What you need to do - Return each record verbatim, images excluded.

Dataset content -
== == ==

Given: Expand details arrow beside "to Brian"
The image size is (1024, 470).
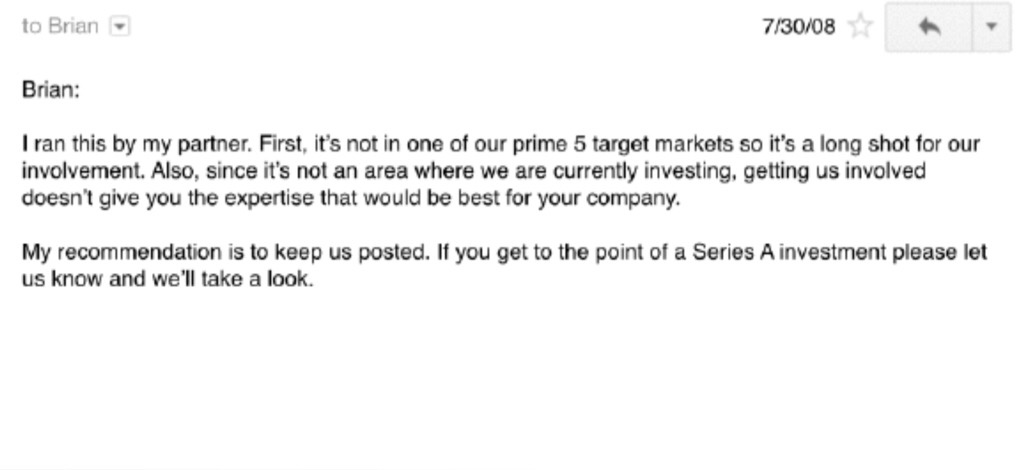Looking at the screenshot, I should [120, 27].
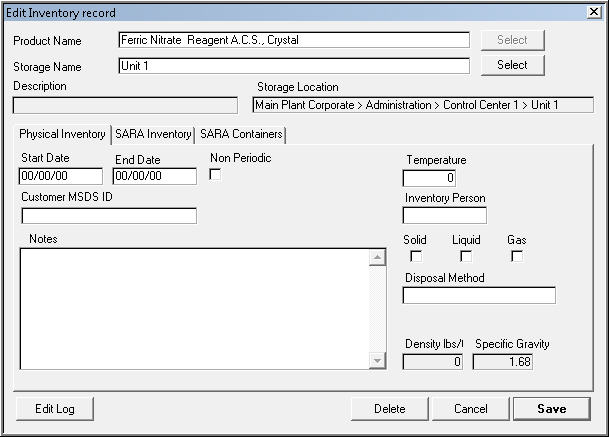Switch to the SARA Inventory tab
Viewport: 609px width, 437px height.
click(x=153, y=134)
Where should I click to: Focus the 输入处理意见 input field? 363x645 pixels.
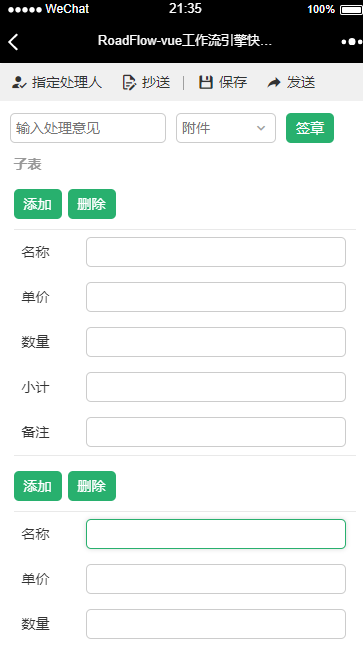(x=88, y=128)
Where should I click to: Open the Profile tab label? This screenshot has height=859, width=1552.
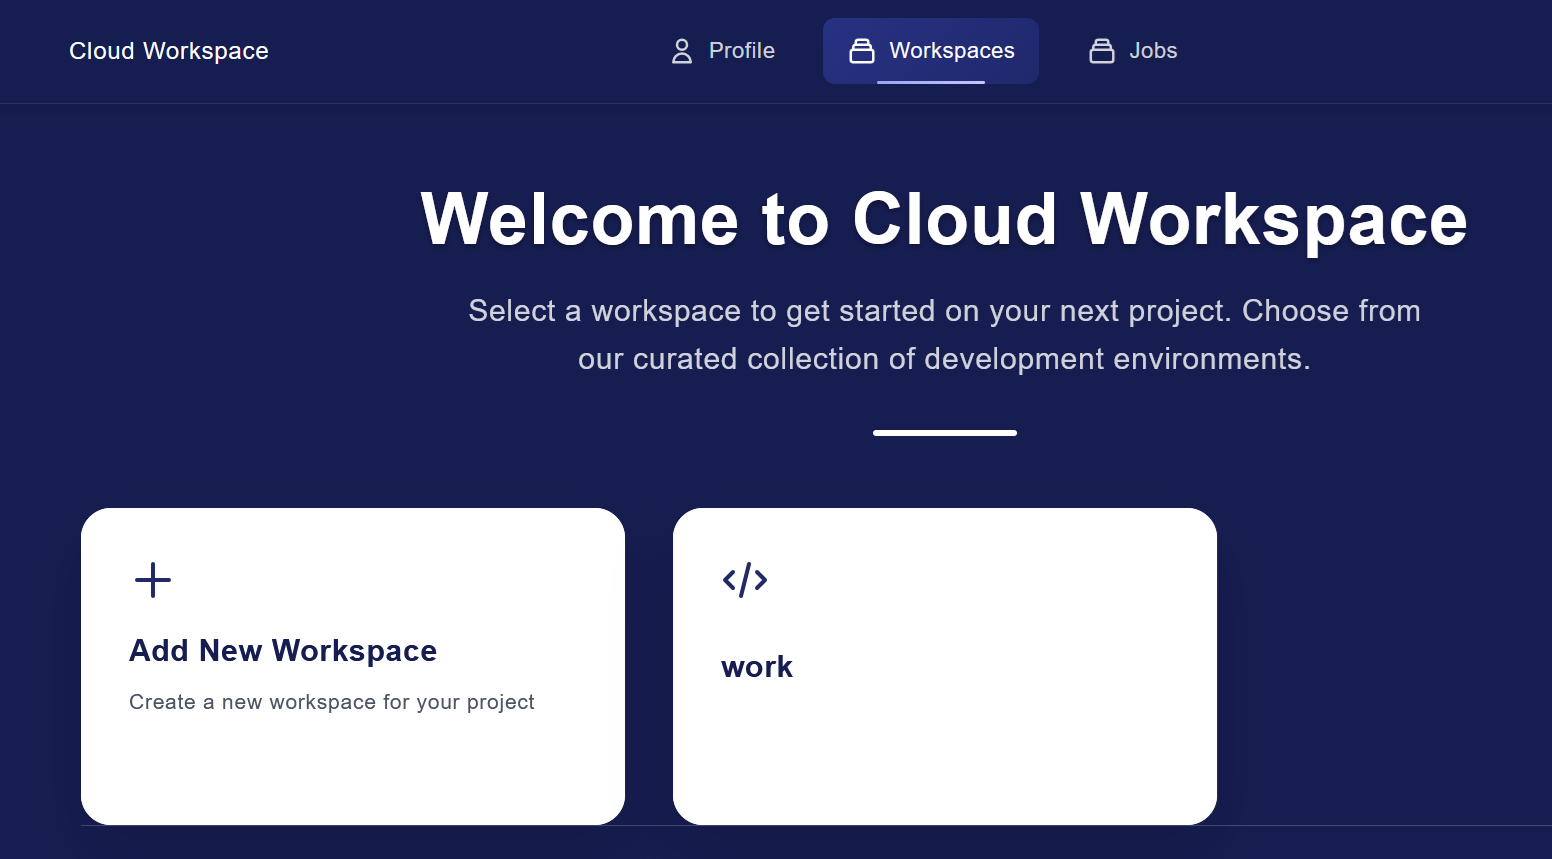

== == ==

Output of the exercise -
Given: Expand details arrow beside "to Brian"
The image size is (1024, 470).
Looking at the screenshot, I should [120, 27].
Switch to the SARA Inventory tab
Viewport: 609px width, 437px height.
click(x=153, y=134)
Where should I click to: Focus the 输入处理意见 input field? 363x645 pixels.
(x=88, y=128)
Where should I click to: Open the Profile tab label? This screenshot has height=859, width=1552.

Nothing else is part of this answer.